— About this exercise —
The answer must be every entry, retyped without a single difference.

[Material provided]

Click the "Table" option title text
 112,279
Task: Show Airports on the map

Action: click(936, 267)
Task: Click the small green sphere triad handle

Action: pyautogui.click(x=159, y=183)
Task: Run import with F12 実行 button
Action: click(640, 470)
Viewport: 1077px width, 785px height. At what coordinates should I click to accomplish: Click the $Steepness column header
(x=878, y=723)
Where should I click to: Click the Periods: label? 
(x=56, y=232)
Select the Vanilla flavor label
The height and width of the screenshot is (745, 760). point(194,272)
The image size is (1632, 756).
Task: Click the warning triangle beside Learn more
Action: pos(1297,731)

[/Material provided]

— Result of this exercise —
Click the "Table" option title text
 112,279
Task: Show Airports on the map

Action: click(936, 267)
Task: Click the small green sphere triad handle

Action: pyautogui.click(x=159, y=183)
Task: Run import with F12 実行 button
Action: click(640, 470)
Viewport: 1077px width, 785px height. At what coordinates should I click to accomplish: Click the $Steepness column header
(x=878, y=723)
Where should I click to: Click the Periods: label? 
(x=56, y=232)
Select the Vanilla flavor label
The height and width of the screenshot is (745, 760). point(194,272)
The image size is (1632, 756).
Task: Click the warning triangle beside Learn more
Action: pos(1297,731)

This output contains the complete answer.